All that should appear is the line containing "Click the MCQ Challenge label" and the lines after it in the records below, each reproduced exactly.
┌────────
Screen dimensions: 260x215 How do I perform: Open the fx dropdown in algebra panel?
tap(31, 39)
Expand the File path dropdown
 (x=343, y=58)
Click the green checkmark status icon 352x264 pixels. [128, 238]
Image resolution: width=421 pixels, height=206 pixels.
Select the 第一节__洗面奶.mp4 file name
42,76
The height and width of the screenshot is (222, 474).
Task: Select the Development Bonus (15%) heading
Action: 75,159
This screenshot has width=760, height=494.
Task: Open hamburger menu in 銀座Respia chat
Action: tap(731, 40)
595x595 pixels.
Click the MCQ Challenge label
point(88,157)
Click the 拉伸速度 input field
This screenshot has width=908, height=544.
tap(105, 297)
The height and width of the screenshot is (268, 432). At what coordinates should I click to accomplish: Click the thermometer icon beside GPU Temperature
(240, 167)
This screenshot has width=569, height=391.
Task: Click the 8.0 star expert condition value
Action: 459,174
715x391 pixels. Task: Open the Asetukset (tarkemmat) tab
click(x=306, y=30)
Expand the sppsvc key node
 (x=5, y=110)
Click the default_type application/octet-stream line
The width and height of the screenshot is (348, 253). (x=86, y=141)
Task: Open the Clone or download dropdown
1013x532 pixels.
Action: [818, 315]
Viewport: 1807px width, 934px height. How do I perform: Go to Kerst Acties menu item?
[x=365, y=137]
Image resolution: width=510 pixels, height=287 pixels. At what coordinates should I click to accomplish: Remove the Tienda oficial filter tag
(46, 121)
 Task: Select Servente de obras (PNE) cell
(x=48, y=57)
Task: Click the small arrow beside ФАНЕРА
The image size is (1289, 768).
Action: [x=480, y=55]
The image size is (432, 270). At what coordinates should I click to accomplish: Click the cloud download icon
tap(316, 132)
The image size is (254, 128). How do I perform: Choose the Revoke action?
└────────
Task answer
Click the MCQ Challenge label
point(88,157)
Click the 拉伸速度 input field
This screenshot has width=908, height=544.
tap(105, 297)
The height and width of the screenshot is (268, 432). At what coordinates should I click to accomplish: Click the thermometer icon beside GPU Temperature
(240, 167)
This screenshot has width=569, height=391.
Task: Click the 8.0 star expert condition value
Action: 459,174
715x391 pixels. Task: Open the Asetukset (tarkemmat) tab
click(x=306, y=30)
Expand the sppsvc key node
 (x=5, y=110)
Click the default_type application/octet-stream line
The width and height of the screenshot is (348, 253). (x=86, y=141)
Task: Open the Clone or download dropdown
1013x532 pixels.
Action: [818, 315]
Viewport: 1807px width, 934px height. How do I perform: Go to Kerst Acties menu item?
[x=365, y=137]
Image resolution: width=510 pixels, height=287 pixels. At what coordinates should I click to accomplish: Remove the Tienda oficial filter tag
(46, 121)
 Task: Select Servente de obras (PNE) cell
(x=48, y=57)
Task: Click the small arrow beside ФАНЕРА
The image size is (1289, 768).
Action: [x=480, y=55]
The image size is (432, 270). At what coordinates should I click to accomplish: Click the cloud download icon
tap(316, 132)
The image size is (254, 128). How do I perform: Choose the Revoke action?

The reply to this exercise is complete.